Its business outlook document, published each year, is more often a matter-of-fact update on the state of the industry.
Its publication on Tuesday is much more than that. It reflects on an extraordinary year for markets, in which the average sterling price of crude oil rose more than 60%, and the benchmark price for gas was up 76% on 2021, and eight-fold on the preceding year.
It’s also a lobbying plea for governments and Labour, if it is to be in government, to be less hostile to those drilling for oil and gas.
Between a high rating for political turbulence and risk, plus higher taxes, other cost increases including the interest rate on finance, along with supply chain and recruitment problems, 90% of member companies say the changed business environment will mean a hit to investment over the next five years.
Even before their profits can be taxed, the cost per barrel of developing a new field rose 20% last year. The costs once a field is in production have risen by 15% during the past year, and by 50% since 2019.
Untapped reserves
The report points to continued use of gas to heat Britain and oil to keep it moving for many years to come, particularly while governments have been slow to bring forward the plans and funds to replace gas boilers and insulate buildings better.
The risks from politics, tax, costs, supplies and recruitment have taken 250 million barrels of oil or its equivalent gas out of investment plans. The same amount again has moved from the probable to the merely possible – less than a 50% chance of going ahead.
For scale, those 500 million barrels happen also to be UK production for the whole of last year, supplying 44% of British gas demand and 67% of oil consumption. The remainder means imports and, it’s implied, vulnerability to global markets.

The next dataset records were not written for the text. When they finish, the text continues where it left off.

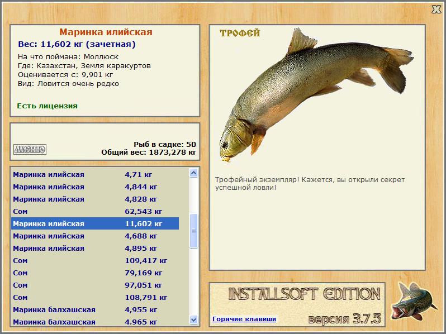Click the МЕНЮ button
Screen dimensions: 446x334
pyautogui.click(x=30, y=149)
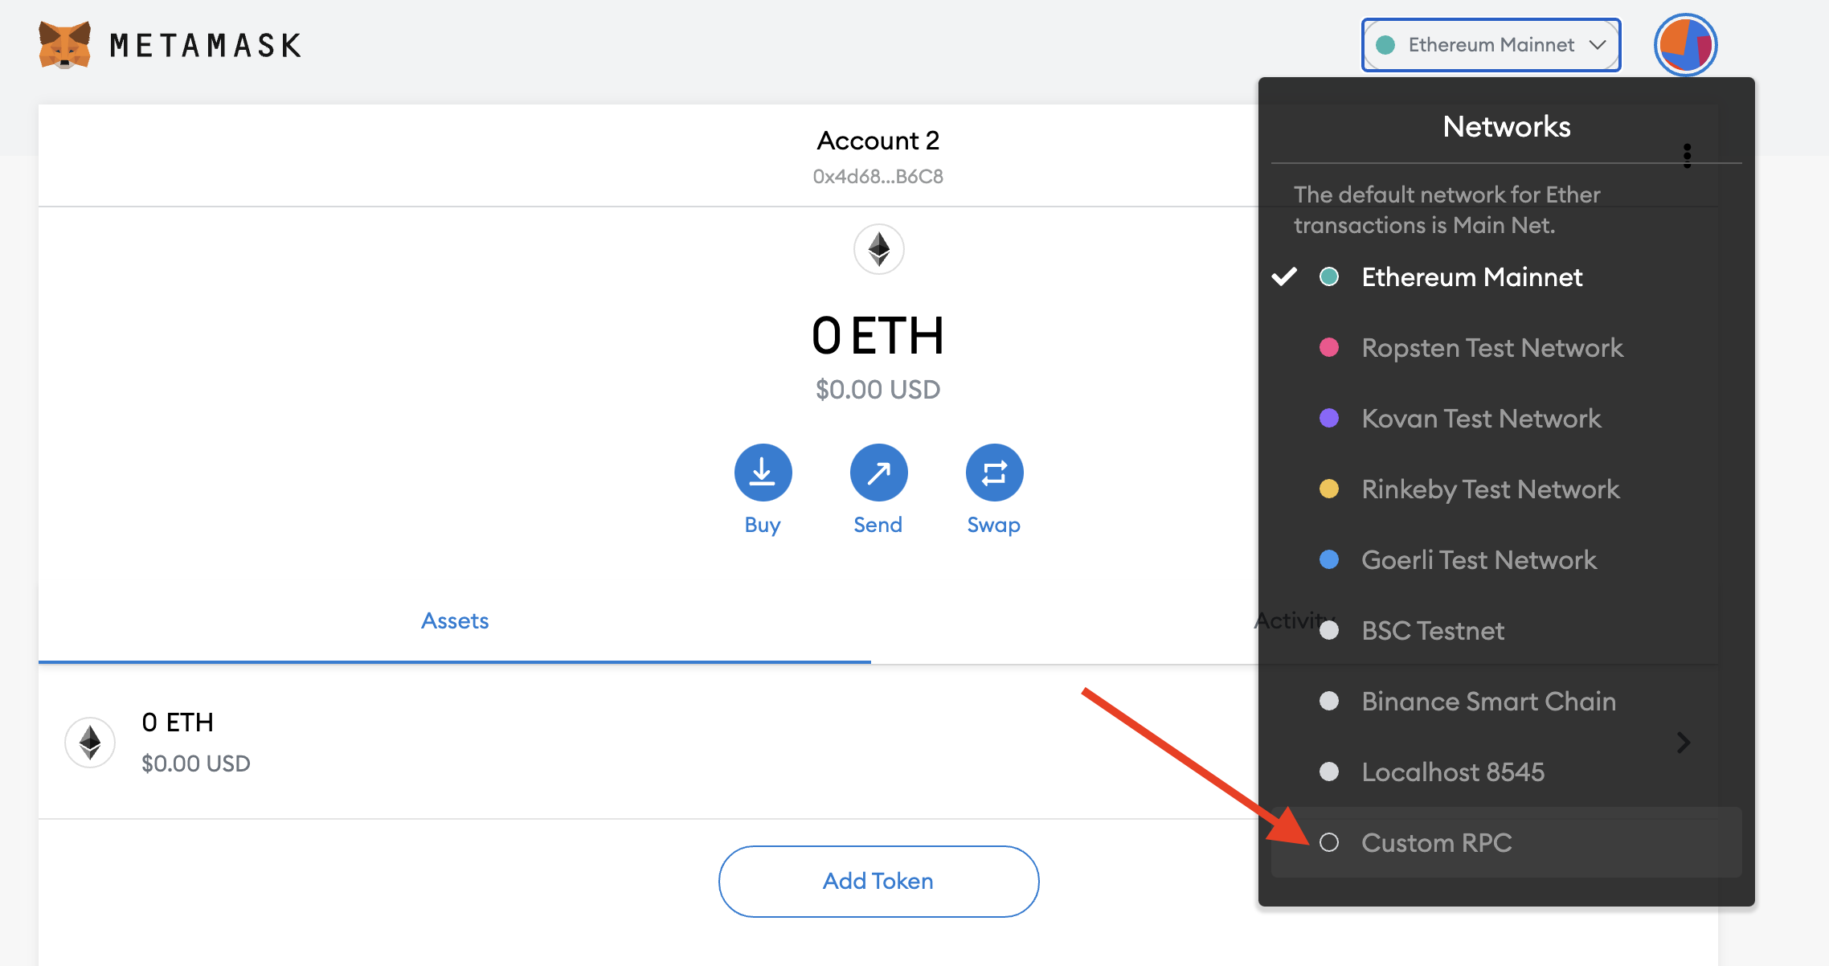This screenshot has height=966, width=1829.
Task: Expand the ETH asset row chevron
Action: 1684,743
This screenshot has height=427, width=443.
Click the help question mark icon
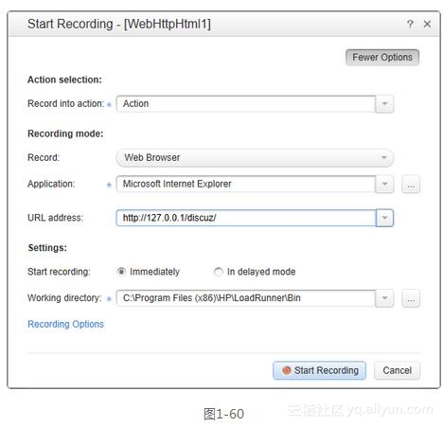pos(410,24)
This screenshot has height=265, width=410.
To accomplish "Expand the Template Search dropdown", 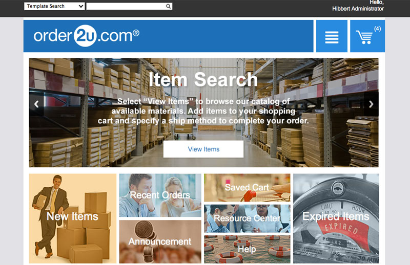I will coord(54,6).
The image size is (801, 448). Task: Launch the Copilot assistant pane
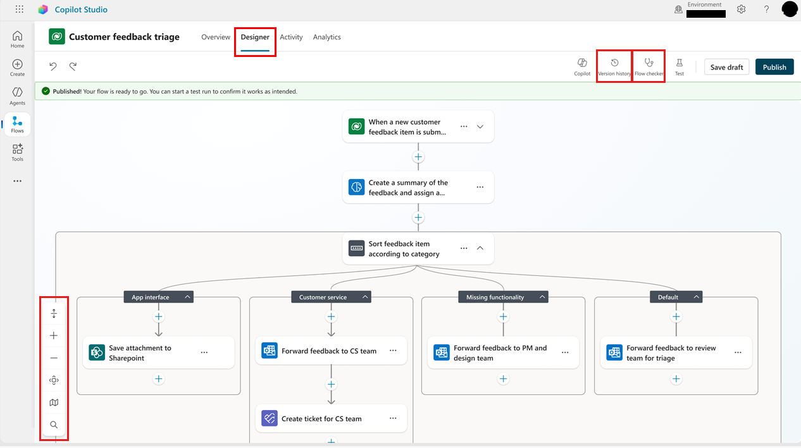581,66
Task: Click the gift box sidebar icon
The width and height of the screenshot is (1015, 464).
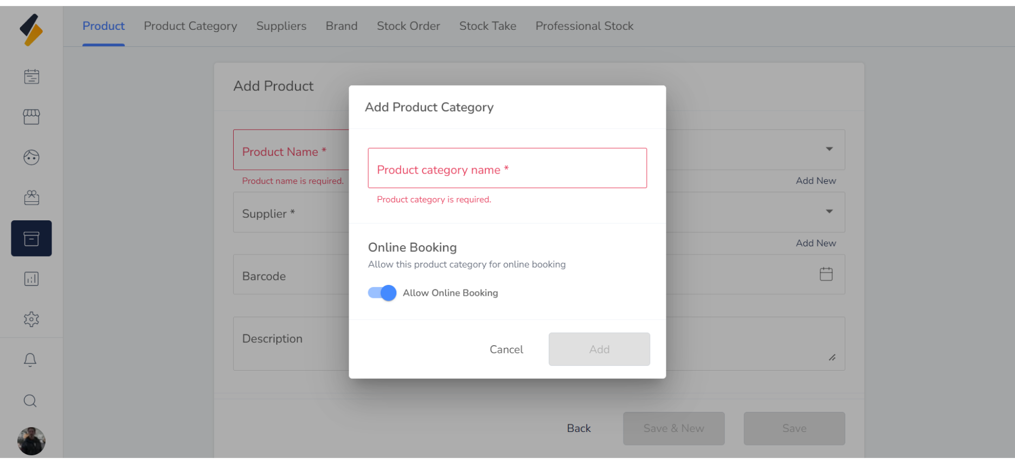Action: pos(31,198)
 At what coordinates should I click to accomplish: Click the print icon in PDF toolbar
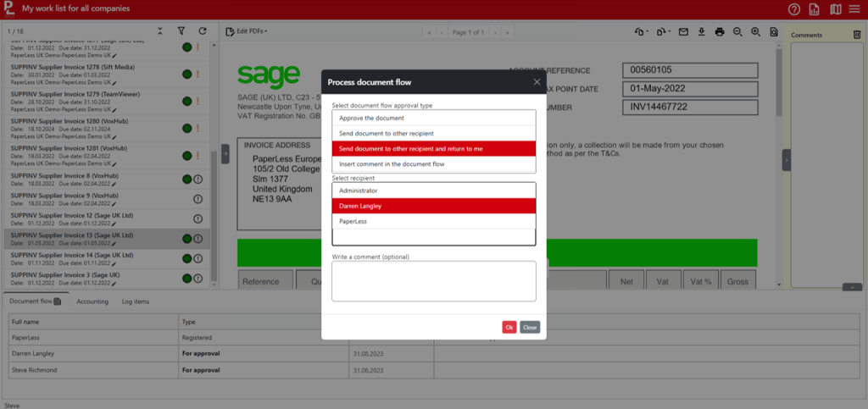[x=719, y=31]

With gas, domestic or imported, currently supplying 39% of Britain’s energy mix (oil at 36%), some look to Liquified Natural Gas (LNG) imported from the USA or Qatar. The OEUK says supply of LNG is tight, demand from Asia could grow quickly and increase prices, and it has a higher carbon footprint than gas from the North Sea.
It is pointed out that the UK spent £117bn importing energy from overseas. Domestic production may not seem to count for much when oil and gas companies producing from UK waters sell their tankerloads on global markets where the price is highest.
Even in a crisis and political turmoil, there has been no indication the UK would use emergency powers to force UK producers to supply the UK market at prices below world prices. But using foreign currency to buy energy can be a drag on the UK economy.
The prospects for new drilling don’t look good either. The number of new exploration wells is at its lowest level since 1970 and roughly quarter the rate at which fields are being closed down.
The fields currently being considered for further development, to get at untapped reserves, were discovered an average of 33 years ago. That indicates how technically difficult or marginal they were over those years.
Oil and gas remains an industry in decline – with or without higher tax, with or without the Scottish government’s desire to keep hydrocarbons under the seabed.
The estimate is of 8% decline per year if there is a more positive environment to invest, or 15% per year if there is not. It would prefer to decline more slowly, and a more benign investment environment for building out wind turbines.
But oil and gas won’t go without a fight.